Evie lacht. »Nein, ich meinte, was machst du hier auf dieser Party?«

»Oh. Meine Mitbewohnerin hat mich mitgeschleppt. Sie hat es sich zur Lebensaufgabe gemacht, mir sämtliche übernatürlichen Wesen der Stadt vorzustellen. Nur sie selbst scheint mich plötzlich keines Blickes mehr zu würdigen. Sie ist übrigens da hinten.« Jake macht eine vage Handbewegung in Richtung der Ecke, aus der, wie aufs Stichwort, schallendes Gelächter erklingt, so laut, dass es sogar den seltsamen Jazz-Techno-Mix übertönt, der aus unsichtbaren Boxen dröhnt. Es kommt von Grace, die entweder den größten Spaß ihres Lebens hat oder auf Teufel komm raus versucht, bei ihrem Gegenüber zu landen. Bei dem Gedanken daran durchzuckt Jake ein seltsames Gefühl, das er nicht zuordnen kann. Es fühlt sich fast ein bisschen an wie Eifersucht. Aber das kann eigentlich gar nicht sein. Wahrscheinlich ist er es einfach nicht mehr gewohnt, nicht im Fokus von Graces Aufmerksamkeit zu stehen. Seit Grace und er zusammenwohnen, haben sie wirklich viel Zeit miteinander verbracht. Logisch also, dass er sich jetzt ohne die großgewachsene, wunderschöne und temperamentvolle Wendigo etwas verloren fühlt. Aber Jake will auch nicht klammern. Also tut er sein Bestes, um Grace aus seinen Gedanken zu streichen und wünscht sich stattdessen noch einen Whiskey.

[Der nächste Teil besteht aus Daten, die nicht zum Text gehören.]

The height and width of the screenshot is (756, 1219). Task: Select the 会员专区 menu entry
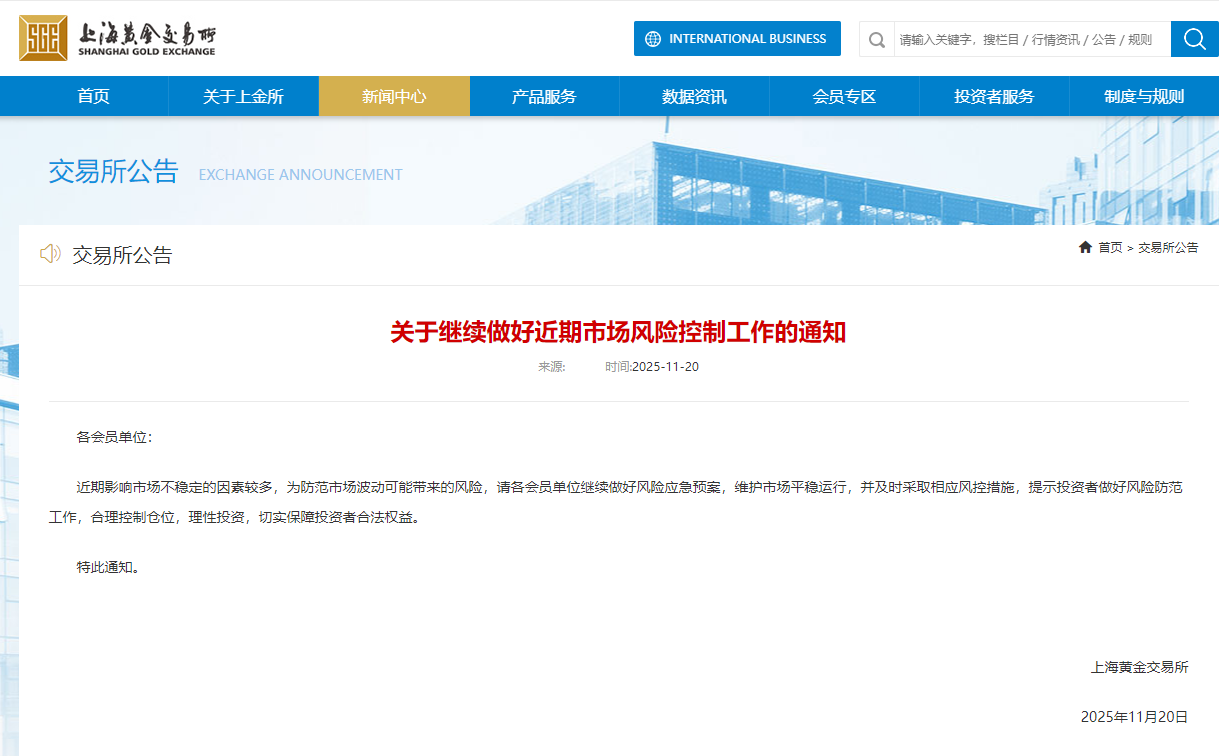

»Dein Wunsch ist mir Befehl!«, hört er auf einmal eine unbekannte Stimme und ein weiteres volles Glas materialisiert sich in seiner Hand. Misstrauisch kostet Jake einen Schluck.

»Das ist ziemlich cool, oder?«, fragt Evie. »Unser Gastgeber muss ein Dschinn sein. Aber soweit ich weiß, hat ihn heute Abend noch niemand zu Gesicht gekriegt. Hey Gastgeber, kann ich einen Martini haben?« Der Cocktail taucht in ihrer Hand auf und Evie leert ihn sofort in einem Zug.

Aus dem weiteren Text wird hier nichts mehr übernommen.